• Stored rows:
----------

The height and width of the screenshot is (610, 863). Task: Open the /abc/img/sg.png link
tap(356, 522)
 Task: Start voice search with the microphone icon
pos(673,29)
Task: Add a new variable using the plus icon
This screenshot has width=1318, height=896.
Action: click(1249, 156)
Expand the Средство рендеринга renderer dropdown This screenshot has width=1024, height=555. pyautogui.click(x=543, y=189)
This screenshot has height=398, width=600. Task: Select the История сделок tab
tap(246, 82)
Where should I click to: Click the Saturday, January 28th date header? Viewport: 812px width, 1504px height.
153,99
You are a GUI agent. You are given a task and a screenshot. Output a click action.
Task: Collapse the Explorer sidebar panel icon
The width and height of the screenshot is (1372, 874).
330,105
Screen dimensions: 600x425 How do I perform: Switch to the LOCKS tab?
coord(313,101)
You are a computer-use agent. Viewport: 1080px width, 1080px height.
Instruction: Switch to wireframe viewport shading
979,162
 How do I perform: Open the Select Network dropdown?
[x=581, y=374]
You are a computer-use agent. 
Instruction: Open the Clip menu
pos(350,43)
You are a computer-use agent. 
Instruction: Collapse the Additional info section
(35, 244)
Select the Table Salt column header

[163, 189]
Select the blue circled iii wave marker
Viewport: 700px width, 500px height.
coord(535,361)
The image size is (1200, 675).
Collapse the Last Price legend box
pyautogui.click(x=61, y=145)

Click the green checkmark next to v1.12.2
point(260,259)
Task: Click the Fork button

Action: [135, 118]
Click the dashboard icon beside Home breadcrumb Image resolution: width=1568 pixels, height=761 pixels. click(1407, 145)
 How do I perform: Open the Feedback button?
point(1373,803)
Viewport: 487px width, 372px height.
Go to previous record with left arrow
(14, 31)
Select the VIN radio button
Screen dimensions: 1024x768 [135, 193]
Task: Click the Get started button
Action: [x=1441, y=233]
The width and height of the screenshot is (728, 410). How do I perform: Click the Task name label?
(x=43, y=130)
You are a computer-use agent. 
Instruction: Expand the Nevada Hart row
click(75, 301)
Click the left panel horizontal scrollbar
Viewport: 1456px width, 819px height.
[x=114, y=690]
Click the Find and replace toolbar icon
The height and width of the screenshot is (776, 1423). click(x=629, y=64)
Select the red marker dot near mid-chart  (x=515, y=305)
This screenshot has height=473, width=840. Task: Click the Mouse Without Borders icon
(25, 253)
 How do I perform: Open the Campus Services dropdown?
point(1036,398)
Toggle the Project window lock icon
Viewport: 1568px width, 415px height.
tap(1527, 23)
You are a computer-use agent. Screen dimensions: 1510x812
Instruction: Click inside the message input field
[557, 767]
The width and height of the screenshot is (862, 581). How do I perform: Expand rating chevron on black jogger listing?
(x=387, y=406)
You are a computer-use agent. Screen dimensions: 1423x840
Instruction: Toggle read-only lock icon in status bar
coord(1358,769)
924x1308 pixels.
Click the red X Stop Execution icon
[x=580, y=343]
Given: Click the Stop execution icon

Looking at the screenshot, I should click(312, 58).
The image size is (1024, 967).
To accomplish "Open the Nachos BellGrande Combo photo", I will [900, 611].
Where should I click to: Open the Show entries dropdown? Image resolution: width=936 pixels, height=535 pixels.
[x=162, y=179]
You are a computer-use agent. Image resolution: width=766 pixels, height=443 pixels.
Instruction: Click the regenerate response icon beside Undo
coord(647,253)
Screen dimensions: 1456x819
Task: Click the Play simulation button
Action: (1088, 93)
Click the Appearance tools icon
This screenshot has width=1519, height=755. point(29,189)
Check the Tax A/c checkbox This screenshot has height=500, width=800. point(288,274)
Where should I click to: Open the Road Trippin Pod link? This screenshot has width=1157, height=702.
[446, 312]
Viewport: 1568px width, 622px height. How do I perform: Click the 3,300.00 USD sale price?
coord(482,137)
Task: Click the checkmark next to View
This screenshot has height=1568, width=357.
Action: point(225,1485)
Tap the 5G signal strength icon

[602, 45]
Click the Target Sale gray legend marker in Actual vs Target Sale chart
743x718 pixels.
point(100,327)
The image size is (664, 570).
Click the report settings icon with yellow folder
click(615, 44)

----------

• What you should do: Starting at the beginning of the rows and ending at the line that contains "Action: [135, 118]", write the rows out again, substituting "drop-down list" for "dropdown" and leaving everything else unchanged.

• Output for this exercise:
The height and width of the screenshot is (610, 863). Task: Open the /abc/img/sg.png link
tap(356, 522)
 Task: Start voice search with the microphone icon
pos(673,29)
Task: Add a new variable using the plus icon
This screenshot has width=1318, height=896.
Action: click(1249, 156)
Expand the Средство рендеринга renderer drop-down list This screenshot has width=1024, height=555. pyautogui.click(x=543, y=189)
This screenshot has height=398, width=600. Task: Select the История сделок tab
tap(246, 82)
Where should I click to: Click the Saturday, January 28th date header? Viewport: 812px width, 1504px height.
153,99
You are a GUI agent. You are given a task and a screenshot. Output a click action.
Task: Collapse the Explorer sidebar panel icon
The width and height of the screenshot is (1372, 874).
330,105
Screen dimensions: 600x425 How do I perform: Switch to the LOCKS tab?
coord(313,101)
You are a computer-use agent. Viewport: 1080px width, 1080px height.
Instruction: Switch to wireframe viewport shading
979,162
 How do I perform: Open the Select Network drop-down list?
[x=581, y=374]
You are a computer-use agent. 
Instruction: Open the Clip menu
pos(350,43)
You are a computer-use agent. 
Instruction: Collapse the Additional info section
(35, 244)
Select the Table Salt column header

[163, 189]
Select the blue circled iii wave marker
Viewport: 700px width, 500px height.
coord(535,361)
The image size is (1200, 675).
Collapse the Last Price legend box
pyautogui.click(x=61, y=145)

Click the green checkmark next to v1.12.2
point(260,259)
Task: Click the Fork button

Action: [135, 118]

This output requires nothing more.